> **Stored items**:

####

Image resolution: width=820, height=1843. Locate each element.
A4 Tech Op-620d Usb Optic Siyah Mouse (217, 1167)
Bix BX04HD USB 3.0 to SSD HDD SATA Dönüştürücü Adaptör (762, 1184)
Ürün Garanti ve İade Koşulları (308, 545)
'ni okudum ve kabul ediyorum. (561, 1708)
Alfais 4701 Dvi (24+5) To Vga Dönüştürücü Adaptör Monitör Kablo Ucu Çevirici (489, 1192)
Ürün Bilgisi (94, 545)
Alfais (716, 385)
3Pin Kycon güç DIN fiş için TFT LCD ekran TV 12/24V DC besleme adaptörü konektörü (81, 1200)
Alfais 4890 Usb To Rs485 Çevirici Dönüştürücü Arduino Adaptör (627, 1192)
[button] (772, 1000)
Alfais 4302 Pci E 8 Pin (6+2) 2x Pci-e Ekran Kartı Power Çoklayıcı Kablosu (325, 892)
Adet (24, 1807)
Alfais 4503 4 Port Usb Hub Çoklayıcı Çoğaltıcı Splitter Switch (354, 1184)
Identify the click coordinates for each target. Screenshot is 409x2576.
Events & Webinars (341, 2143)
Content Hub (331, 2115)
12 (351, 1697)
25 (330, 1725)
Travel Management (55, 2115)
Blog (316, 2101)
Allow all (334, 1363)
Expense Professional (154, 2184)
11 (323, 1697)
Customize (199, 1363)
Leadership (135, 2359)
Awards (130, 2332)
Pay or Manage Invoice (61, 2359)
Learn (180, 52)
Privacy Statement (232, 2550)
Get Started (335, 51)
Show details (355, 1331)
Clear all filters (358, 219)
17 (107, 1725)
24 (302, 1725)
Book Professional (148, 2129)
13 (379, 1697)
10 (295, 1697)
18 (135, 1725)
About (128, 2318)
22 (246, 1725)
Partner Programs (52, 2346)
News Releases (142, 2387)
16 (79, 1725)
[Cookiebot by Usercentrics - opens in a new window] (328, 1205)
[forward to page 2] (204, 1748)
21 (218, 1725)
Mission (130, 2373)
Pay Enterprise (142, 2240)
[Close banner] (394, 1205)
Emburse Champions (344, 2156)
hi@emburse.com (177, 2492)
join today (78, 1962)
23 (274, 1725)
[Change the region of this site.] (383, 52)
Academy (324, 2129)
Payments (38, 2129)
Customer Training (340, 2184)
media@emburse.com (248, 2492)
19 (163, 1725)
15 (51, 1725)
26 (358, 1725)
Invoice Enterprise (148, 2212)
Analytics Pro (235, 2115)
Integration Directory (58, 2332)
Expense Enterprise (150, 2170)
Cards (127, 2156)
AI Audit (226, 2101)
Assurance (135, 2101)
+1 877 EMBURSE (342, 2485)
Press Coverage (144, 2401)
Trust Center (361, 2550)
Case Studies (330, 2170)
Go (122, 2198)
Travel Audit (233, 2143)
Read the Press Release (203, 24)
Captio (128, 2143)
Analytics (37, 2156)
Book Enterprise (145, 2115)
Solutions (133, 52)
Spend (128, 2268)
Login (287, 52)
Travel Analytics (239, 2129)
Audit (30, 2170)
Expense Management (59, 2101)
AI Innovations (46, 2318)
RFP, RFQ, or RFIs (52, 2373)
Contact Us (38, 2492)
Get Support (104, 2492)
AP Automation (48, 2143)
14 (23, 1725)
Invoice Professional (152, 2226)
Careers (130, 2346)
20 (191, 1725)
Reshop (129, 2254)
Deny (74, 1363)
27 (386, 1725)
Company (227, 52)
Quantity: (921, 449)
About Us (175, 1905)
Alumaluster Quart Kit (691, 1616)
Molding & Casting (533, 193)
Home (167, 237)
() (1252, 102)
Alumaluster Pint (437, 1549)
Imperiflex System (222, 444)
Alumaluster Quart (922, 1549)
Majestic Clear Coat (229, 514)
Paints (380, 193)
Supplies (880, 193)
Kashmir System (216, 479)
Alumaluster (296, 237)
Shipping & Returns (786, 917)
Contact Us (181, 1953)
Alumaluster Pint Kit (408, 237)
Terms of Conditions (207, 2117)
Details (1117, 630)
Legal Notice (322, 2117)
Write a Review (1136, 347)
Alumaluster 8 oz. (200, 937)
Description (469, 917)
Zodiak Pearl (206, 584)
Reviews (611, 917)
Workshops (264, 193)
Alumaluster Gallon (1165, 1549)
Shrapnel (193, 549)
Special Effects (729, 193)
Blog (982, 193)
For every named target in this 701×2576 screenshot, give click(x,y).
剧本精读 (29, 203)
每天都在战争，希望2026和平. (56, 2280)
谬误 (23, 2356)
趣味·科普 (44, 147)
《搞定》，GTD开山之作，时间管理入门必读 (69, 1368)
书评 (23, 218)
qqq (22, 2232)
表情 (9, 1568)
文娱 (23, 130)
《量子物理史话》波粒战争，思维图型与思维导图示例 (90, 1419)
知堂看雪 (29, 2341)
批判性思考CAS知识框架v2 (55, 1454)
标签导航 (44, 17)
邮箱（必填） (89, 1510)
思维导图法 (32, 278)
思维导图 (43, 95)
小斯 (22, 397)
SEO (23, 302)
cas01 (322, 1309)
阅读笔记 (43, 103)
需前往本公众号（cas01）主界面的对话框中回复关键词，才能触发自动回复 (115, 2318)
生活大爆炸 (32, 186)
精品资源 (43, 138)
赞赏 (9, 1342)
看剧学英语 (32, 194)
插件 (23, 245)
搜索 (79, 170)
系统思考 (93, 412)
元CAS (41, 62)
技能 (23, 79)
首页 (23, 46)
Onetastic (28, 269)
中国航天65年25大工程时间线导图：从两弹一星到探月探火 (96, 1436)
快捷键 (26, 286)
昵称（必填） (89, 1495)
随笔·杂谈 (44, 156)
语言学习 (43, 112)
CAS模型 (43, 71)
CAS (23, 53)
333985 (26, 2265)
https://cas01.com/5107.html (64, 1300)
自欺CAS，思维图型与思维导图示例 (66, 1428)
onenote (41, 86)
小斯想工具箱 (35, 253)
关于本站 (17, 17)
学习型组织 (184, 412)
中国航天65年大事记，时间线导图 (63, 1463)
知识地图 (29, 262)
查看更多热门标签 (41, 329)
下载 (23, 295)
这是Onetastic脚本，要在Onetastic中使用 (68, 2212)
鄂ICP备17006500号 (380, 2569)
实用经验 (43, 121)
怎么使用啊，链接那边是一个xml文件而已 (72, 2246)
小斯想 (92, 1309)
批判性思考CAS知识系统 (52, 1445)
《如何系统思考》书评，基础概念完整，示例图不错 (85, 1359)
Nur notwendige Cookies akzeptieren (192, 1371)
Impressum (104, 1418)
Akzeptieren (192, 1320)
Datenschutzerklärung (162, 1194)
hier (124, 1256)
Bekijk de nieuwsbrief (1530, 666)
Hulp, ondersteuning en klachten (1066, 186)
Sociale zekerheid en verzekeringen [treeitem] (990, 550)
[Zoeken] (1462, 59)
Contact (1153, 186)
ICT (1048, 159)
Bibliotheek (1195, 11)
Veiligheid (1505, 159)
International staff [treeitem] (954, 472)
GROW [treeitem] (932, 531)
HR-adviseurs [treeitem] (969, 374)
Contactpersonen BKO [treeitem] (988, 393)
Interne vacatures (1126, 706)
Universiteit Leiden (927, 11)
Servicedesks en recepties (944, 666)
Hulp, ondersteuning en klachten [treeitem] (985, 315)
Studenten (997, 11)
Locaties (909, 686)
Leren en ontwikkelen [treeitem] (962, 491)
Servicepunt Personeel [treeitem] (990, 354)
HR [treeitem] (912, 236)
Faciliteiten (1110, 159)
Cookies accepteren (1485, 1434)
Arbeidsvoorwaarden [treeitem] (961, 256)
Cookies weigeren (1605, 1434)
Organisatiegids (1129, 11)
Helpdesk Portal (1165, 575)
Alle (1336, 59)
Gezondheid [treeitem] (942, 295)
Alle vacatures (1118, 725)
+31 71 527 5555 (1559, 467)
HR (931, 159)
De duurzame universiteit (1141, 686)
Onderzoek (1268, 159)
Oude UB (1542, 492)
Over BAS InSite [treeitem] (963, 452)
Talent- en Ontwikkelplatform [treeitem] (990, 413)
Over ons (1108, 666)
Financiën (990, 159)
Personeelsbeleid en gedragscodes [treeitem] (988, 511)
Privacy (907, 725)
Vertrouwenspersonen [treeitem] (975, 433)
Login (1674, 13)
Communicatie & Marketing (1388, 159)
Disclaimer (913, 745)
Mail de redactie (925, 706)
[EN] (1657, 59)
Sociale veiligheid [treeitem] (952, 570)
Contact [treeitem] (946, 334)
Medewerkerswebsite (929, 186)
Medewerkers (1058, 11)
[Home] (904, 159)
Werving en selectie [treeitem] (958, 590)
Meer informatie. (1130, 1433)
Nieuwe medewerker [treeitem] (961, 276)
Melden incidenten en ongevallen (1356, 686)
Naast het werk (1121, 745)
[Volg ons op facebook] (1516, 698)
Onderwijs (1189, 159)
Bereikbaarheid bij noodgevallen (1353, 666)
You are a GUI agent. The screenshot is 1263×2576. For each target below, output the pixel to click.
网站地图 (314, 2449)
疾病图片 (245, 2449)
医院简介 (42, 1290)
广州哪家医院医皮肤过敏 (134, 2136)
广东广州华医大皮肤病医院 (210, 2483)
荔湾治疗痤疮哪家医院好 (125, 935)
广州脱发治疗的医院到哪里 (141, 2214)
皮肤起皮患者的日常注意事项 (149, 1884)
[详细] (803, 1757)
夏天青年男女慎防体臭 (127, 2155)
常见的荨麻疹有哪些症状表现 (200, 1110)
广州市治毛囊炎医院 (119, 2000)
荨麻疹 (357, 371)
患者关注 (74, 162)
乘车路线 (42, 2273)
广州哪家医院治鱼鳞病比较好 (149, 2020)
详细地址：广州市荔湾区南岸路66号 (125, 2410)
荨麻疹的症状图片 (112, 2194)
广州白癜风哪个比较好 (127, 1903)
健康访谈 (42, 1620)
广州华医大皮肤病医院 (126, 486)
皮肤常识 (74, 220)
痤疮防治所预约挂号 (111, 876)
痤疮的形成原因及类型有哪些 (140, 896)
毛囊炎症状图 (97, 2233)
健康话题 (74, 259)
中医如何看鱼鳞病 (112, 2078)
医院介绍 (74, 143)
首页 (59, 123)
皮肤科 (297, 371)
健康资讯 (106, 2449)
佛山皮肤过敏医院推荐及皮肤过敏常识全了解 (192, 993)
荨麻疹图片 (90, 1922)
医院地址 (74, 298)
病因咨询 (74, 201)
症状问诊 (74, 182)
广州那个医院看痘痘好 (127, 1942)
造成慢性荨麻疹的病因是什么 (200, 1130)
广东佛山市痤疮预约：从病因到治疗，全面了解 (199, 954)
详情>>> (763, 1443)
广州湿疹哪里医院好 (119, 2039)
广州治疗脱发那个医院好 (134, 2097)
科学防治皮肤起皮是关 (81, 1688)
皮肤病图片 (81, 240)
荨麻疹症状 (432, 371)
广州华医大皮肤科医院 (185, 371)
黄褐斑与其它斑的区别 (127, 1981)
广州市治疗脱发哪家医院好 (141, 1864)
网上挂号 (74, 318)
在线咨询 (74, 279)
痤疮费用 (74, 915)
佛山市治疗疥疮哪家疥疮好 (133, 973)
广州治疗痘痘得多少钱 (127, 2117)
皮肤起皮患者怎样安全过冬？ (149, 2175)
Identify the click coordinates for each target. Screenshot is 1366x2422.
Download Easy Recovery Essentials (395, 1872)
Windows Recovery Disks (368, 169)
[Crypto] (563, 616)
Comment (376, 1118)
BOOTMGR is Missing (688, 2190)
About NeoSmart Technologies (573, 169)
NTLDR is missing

####

> **YOUR GOAL**: For each line above that carries the word "click", copy it out.

> **EXPECTED ANSWER**:
Identify the click coordinates for each target. Screenshot is 409x2576.
For every named target in this 701×2576 screenshot, give click(x,y).
You are a GUI agent. The screenshot is 1263×2576. For each target below, output the pixel to click.
Identify the click coordinates for each target. Screenshot is 1366x2422.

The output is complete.